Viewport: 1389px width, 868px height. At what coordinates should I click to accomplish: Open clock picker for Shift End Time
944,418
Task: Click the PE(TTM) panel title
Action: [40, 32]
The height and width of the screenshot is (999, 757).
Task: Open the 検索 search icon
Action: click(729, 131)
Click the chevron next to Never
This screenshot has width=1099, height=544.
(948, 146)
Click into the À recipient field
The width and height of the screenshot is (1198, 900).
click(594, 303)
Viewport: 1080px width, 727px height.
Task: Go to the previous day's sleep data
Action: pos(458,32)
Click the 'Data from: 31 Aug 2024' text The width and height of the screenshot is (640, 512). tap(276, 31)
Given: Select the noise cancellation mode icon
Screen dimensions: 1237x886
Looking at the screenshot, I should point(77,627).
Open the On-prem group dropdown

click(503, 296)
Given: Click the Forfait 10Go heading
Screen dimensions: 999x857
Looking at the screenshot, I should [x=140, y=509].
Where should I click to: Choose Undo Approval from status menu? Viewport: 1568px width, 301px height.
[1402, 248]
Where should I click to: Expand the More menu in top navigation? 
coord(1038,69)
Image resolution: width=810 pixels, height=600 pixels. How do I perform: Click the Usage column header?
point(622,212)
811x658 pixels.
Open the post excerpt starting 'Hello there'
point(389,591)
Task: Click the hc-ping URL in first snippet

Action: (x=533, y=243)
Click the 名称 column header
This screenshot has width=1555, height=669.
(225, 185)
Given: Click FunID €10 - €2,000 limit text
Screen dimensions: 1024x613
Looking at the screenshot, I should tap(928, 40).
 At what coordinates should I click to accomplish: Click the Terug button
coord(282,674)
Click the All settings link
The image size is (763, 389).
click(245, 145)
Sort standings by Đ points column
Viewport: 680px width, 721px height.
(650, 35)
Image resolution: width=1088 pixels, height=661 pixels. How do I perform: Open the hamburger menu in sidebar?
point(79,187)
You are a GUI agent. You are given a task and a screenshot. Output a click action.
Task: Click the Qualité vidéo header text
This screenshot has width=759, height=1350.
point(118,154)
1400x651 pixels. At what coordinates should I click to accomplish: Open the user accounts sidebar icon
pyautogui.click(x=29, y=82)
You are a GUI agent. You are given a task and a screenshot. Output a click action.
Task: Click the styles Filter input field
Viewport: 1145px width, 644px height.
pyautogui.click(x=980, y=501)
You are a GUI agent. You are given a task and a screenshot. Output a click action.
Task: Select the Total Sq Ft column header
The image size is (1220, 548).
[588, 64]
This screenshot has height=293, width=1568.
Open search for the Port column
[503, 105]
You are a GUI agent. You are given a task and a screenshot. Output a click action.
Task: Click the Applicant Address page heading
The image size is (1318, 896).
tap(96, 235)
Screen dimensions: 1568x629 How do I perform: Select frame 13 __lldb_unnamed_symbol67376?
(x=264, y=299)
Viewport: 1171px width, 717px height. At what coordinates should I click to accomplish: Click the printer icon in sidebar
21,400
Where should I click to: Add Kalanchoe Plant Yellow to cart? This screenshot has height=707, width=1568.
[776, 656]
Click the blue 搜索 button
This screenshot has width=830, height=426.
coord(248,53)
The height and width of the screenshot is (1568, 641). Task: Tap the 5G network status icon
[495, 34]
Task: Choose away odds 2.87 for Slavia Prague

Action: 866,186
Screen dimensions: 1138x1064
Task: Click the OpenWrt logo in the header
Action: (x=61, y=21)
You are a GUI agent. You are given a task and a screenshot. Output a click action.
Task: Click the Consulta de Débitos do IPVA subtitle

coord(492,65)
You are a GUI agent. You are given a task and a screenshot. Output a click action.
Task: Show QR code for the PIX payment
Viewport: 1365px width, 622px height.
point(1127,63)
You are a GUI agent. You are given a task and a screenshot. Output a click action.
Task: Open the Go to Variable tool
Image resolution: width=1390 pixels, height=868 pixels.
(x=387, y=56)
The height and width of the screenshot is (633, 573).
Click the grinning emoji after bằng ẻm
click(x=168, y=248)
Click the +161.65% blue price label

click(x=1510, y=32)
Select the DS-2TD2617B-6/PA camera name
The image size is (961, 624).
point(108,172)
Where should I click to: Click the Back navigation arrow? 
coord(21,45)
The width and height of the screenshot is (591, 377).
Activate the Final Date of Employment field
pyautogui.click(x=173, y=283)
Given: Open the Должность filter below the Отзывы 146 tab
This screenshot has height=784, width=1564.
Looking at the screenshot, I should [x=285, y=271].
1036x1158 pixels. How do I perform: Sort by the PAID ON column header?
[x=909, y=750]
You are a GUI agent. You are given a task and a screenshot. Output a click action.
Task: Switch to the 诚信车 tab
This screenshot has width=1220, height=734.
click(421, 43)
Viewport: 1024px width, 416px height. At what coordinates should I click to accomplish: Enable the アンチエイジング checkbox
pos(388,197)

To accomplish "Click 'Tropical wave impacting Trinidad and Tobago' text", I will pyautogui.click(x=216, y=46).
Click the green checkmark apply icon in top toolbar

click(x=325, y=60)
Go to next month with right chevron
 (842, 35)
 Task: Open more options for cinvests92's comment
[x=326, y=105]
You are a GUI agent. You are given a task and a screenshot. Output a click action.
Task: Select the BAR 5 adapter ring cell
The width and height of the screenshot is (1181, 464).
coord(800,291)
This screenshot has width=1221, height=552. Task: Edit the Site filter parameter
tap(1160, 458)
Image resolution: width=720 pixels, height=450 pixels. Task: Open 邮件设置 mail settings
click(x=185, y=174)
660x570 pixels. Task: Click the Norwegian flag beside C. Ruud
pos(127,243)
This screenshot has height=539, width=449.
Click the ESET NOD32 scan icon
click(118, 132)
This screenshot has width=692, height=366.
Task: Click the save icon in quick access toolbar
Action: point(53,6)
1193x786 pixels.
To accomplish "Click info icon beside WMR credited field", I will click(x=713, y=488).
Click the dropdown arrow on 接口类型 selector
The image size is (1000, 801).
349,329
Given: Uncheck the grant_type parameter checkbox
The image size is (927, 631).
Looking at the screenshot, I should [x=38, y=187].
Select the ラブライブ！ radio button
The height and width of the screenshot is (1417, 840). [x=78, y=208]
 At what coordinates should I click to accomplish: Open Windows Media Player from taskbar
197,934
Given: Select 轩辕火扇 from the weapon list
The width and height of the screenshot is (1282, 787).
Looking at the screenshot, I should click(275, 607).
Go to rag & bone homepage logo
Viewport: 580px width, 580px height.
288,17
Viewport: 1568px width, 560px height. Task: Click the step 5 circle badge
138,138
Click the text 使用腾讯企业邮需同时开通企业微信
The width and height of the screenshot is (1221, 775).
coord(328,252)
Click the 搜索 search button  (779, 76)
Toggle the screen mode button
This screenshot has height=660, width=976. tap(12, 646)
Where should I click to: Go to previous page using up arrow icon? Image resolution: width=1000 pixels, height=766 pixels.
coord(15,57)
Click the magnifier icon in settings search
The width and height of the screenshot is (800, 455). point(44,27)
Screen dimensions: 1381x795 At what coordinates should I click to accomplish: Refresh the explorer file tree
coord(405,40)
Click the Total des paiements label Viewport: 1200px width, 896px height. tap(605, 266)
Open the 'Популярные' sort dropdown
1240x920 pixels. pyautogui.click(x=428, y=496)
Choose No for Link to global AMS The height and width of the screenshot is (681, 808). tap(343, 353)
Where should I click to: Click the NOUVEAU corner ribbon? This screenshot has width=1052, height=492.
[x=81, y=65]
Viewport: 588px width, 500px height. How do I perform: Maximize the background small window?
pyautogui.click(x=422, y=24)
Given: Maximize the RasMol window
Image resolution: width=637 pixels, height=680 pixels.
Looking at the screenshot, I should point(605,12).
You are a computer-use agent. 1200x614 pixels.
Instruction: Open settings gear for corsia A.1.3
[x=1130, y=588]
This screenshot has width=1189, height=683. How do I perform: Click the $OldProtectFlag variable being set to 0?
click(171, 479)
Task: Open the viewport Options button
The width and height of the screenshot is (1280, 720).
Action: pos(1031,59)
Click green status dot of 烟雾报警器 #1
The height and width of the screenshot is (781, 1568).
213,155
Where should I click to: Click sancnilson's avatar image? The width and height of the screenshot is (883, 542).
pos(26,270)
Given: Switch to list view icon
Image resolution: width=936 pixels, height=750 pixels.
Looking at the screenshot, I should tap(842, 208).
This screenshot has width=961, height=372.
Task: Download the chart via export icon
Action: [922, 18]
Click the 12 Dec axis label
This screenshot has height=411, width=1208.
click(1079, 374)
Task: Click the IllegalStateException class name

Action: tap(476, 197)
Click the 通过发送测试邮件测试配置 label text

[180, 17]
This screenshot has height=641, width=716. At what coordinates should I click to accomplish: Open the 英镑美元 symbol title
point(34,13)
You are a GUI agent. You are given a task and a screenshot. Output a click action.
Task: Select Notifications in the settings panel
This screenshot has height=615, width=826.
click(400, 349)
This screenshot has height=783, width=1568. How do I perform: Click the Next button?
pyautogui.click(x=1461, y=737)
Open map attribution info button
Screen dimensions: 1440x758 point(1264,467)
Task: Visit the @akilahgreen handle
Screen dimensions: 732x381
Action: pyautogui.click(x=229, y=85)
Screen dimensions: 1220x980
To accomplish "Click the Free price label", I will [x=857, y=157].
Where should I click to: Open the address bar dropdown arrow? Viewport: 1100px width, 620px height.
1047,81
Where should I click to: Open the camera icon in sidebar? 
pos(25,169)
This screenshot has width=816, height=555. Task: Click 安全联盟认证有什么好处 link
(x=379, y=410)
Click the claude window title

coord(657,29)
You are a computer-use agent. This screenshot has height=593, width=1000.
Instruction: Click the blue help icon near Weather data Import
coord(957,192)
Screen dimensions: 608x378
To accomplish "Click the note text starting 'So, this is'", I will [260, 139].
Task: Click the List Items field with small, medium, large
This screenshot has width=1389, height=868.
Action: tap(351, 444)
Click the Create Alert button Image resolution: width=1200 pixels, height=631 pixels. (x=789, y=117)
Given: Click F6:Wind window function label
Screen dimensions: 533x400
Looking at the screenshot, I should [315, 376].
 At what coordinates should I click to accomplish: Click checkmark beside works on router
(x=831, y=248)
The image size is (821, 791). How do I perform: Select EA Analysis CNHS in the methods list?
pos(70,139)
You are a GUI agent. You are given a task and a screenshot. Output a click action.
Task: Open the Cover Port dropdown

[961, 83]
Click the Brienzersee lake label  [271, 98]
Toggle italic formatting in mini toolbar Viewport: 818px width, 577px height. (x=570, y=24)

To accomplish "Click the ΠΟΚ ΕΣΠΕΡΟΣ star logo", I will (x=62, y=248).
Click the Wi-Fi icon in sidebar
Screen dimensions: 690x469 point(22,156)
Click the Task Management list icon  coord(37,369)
────────
- Work instructions -
From the data above, output exactly the lines between the one containing "Image resolution: width=637" and the one containing "Screen dimensions: 608x378", counting both of them.

- Answer to the problem -
Image resolution: width=637 pixels, height=680 pixels.
Looking at the screenshot, I should point(605,12).
You are a computer-use agent. 1200x614 pixels.
Instruction: Open settings gear for corsia A.1.3
[x=1130, y=588]
This screenshot has width=1189, height=683. How do I perform: Click the $OldProtectFlag variable being set to 0?
click(171, 479)
Task: Open the viewport Options button
The width and height of the screenshot is (1280, 720).
Action: pos(1031,59)
Click green status dot of 烟雾报警器 #1
The height and width of the screenshot is (781, 1568).
213,155
Where should I click to: Click sancnilson's avatar image? The width and height of the screenshot is (883, 542).
pos(26,270)
Given: Switch to list view icon
Image resolution: width=936 pixels, height=750 pixels.
Looking at the screenshot, I should tap(842, 208).
This screenshot has width=961, height=372.
Task: Download the chart via export icon
Action: [922, 18]
Click the 12 Dec axis label
This screenshot has height=411, width=1208.
click(1079, 374)
Task: Click the IllegalStateException class name

Action: tap(476, 197)
Click the 通过发送测试邮件测试配置 label text

[180, 17]
This screenshot has height=641, width=716. At what coordinates should I click to accomplish: Open the 英镑美元 symbol title
point(34,13)
You are a GUI agent. You are given a task and a screenshot. Output a click action.
Task: Select Notifications in the settings panel
This screenshot has height=615, width=826.
click(400, 349)
This screenshot has height=783, width=1568. How do I perform: Click the Next button?
pyautogui.click(x=1461, y=737)
Open map attribution info button
Screen dimensions: 1440x758 point(1264,467)
Task: Visit the @akilahgreen handle
Screen dimensions: 732x381
Action: pyautogui.click(x=229, y=85)
Screen dimensions: 1220x980
To accomplish "Click the Free price label", I will [x=857, y=157].
Where should I click to: Open the address bar dropdown arrow? Viewport: 1100px width, 620px height.
1047,81
Where should I click to: Open the camera icon in sidebar? 
pos(25,169)
This screenshot has width=816, height=555. Task: Click 安全联盟认证有什么好处 link
(x=379, y=410)
Click the claude window title

coord(657,29)
You are a computer-use agent. This screenshot has height=593, width=1000.
Instruction: Click the blue help icon near Weather data Import
coord(957,192)
Screen dimensions: 608x378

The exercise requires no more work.